Work instructions: Resume the radio interview transcript about raising kids who read, continuing it after its last sentence.

Provided passage:
▬▬▬▬▬▬▬▬▬▬
Here's your host, director of the Principal Center and champion of high performance instructional leadership, Justin Bader. Welcome everyone to Principal Center Radio.

[00:15] SPEAKER_01:

I'm your host, Justin Bader, and I'm thrilled to be joined today by Daniel Willingham. Daniel Willingham, PhD, is a cognitive psychologist with a particular interest in education. He is professor of psychology at the University of Virginia, and he writes about understanding education research in his blog at danielwillingham.com. His book is Raising Kids Who Read, What Parents and Teachers Can Do. That is the book, one of many he's written, that we are here to talk about today.

[00:44] Announcer:

And now, our feature presentation.

[00:47] SPEAKER_01:

Dr. Willingham, thank you so much for joining us.

[00:49] SPEAKER_02:

My pleasure.

[00:49] SPEAKER_01:

So tell us the crux of your argument in raising kids who read. What is it that parents and teachers can do to raise students who do read, who can read, who love reading?

[01:02] SPEAKER_02:

Yes. Well, let me start with the motivation for the book. What we found, I had a suspicion that this was true, but I actually couldn't find any data confirming it. So we collected a little bit of data. And I'll be honest, the experiment we conducted was not exactly the way you would want to do it. But we were kind of trying to do this collect some data on this question that was kind of quick and dirty to confirm what we suspected was true.

[01:24]

What we suspected was true was that most parents like the idea of having kids who read in their leisure time. And so we did this little survey where we asked parents, we said, imagine that you've got a teenager and they've got about five hours of spare time on an average school day. Here are a list of activities. How would you like them to allocate their time during the day? And we asked that, put that question to 300 American adults. And what we found was they allocated about 75 minutes of that five hours they thought teenagers should be reading.

[02:03]

We actually know the amount of time that teenagers actually do read in their leisure time. And it's not 75 minutes. The estimates vary. American Time Youth Survey, which is conducted by the Department of Labor Statistics, puts the time at about six minutes per day for the average teenager. So that was sort of the starting point for the book, was most parents like the idea that their kids will grow up to be readers. Most kids don't grow up to be readers.

[02:35]

So how can you end up with a child who reads? What I argue in the book is that there are three big components to being a successful reader. The first is you have to be a smooth and fluent decoder. So you can't have any glitches or problems in the process of decoding print on the page into meaningful text. The second is you have to be a skilled comprehender. You have to understand what you're reading.

[03:06]

Both of those seem quite self-evident, right? And then the third is that you need to be motivated. You need to think of reading as something that you would actually choose to do in your spare time. And so the argument of the book is that if you're a parent, you really need to be thinking about all three of these things from birth. There are actually things you can do starting at a very, very young age that address decoding comprehension and motivation sort of all the way through. There's a tendency to not think of each of those components of reading Only when it becomes apparent that there's an issue or when kids start working on them in school.
▬▬▬▬▬▬▬▬▬▬
Data provided:
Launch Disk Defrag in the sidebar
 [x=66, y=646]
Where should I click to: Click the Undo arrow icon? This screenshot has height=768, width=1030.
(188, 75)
▬▬▬▬▬▬▬▬▬▬
Reply:
[03:48]

So we don't really think about decoding until our child's in kindergarten and is starting to learn how to decode in school. But there actually are things that parents can be doing at home. Now, that said, a big sort of – theme that runs through the book is that all of this should be fun. The parents who do raise kids who like to read are not the parents who are at home with the flashcards showing them, you know, baby Einstein videos to try and make them geniuses. They're parents who weave these strategies sort of into their everyday life. And for the most part I think the parents who raise kids who are readers are not really aware of what they're doing, but researchers are aware of what they're doing.

[04:36]

So the purpose was to convey that information to readers in this book.

[04:39] SPEAKER_01:

Could you tell us a little bit about how you got into this kind of niche of speaking directly to parents and speaking directly to educators through your blog? Because it's refreshing and it seems to be fairly rare among what I would call serious researchers, and you definitely bring a lot of serious research to a more popular audience. What got you into doing that?

[05:05] SPEAKER_02:

What got me into it, my motivation for doing it was very much what you said. It seemed like there was not enough of that happening. Academics mostly talk to other academics, which is fine. I think that's the way it should be. Academics, we are in the business of generating new knowledge for the most part. But somebody's got to be communicating it to people who are outside of academia, I think.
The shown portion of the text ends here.